What defenders should do

  • Harden authentication: Prioritize phishing-resistant MFA (hardware security keys, platform authenticators) and reduce reliance on OTPs vulnerable to AiTM attacks.
  • Strengthen email-layer defenses: Tune link‑analysis and image extraction to detect QR‑embedded URLs, enable attachment sandboxing for PDFs, DOC/DOCX, SVG, and HTML payloads, and block known malicious TLD patterns and freshly minted domains common to PhaaS infrastructure.
  • Enforce anti-phishing policies and automated protections: Use advanced threat protection features that inspect attachments and image contents, and apply safe‑link and safe‑attachment controls.
  • Improve detection content: Watch for rapid shifts in payload formats and TLD patterns (e.g., sudden increases in .RU or generic TLDs) and adjust detection rules to cover emerging payload distributions like email‑embedded QR codes and CAPTCHA gating.
  • User-focused defenses: Train users not to scan QR codes from unsolicited emails, verify transaction requests through established channels, and beware of CAPTCHA prompts that request actions that bypass normal verification steps.
  • Collaborate for disruption: Share intelligence with law enforcement and industry partners—coordinated takedowns and disruption operations can materially reduce campaign effectiveness, even if attackers attempt rapid recovery.

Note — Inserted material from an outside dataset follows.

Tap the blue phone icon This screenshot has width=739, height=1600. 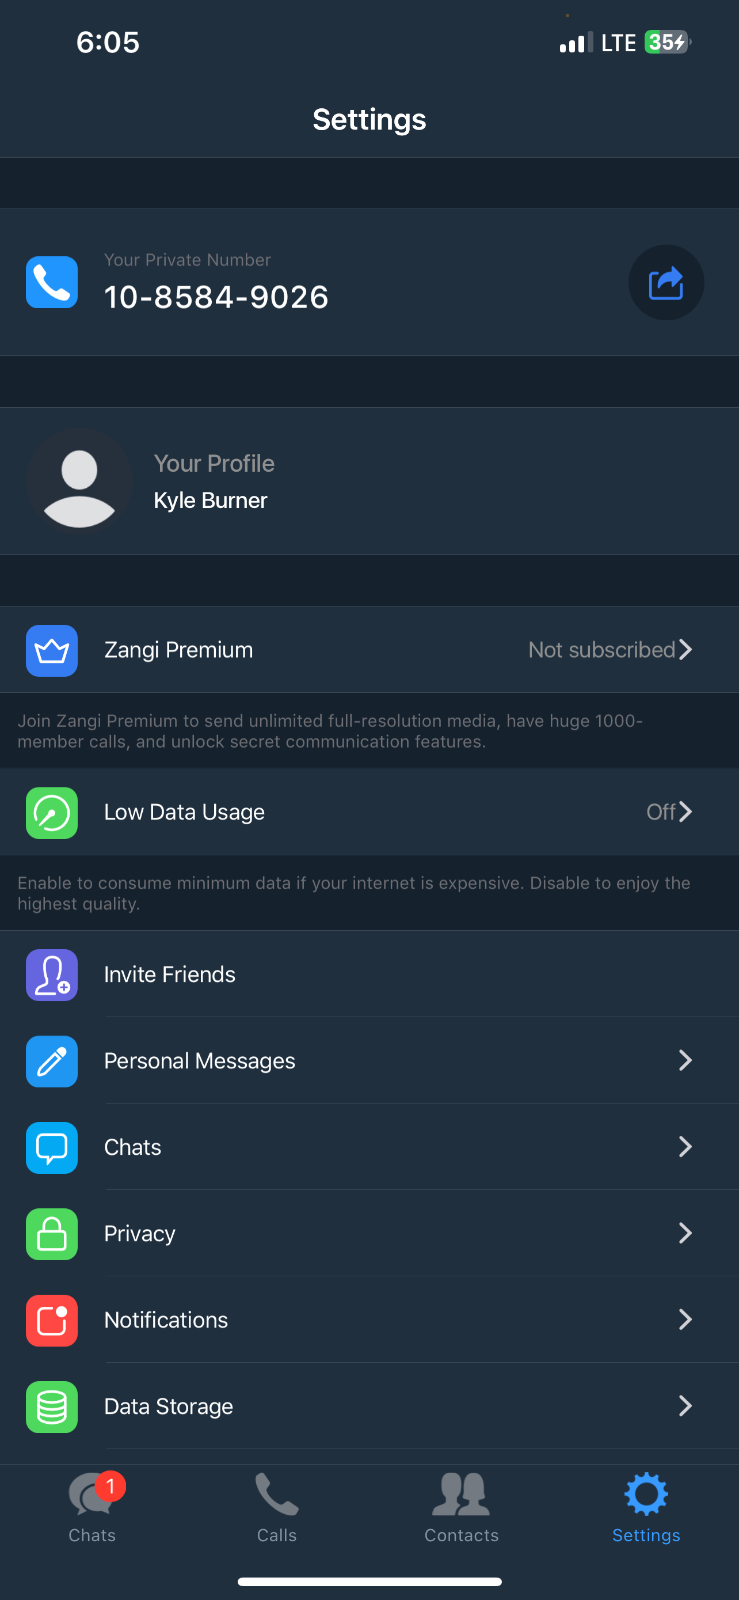(x=52, y=283)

Microsoft Defender detections and response

Microsoft Defender telemetry observed the trends described above and has detections and mitigations tuned to identify link-based credential harvesting, malformed attachments, AiTM provisioning, and emerging QR/CAPTCHA techniques. Security teams should apply Microsoft Defender for Office 365 protections, keep detection content updated, and leverage threat intelligence to block known malicious infrastructures and to proactively hunt for indicator patterns described in Q1.

Conclusion

Q1 2026 shows a dual story: attackers rapidly iterating on delivery formats—favoring QR codes, experimenting with CAPTCHA gating, and migrating hosting patterns—while defenders and enforcement actions can still meaningfully disrupt operations. The evolving payload tactics and increasing use of image-based delivery highlight the need for layered defenses that include phishing-resistant authentication, advanced content inspection for attachments and images, and continual tuning of detection rules based on telemetry. As attackers test new evasion strategies, defenders who combine technical controls, user education, and coordinated disruption will be better positioned to reduce phishing success across enterprises.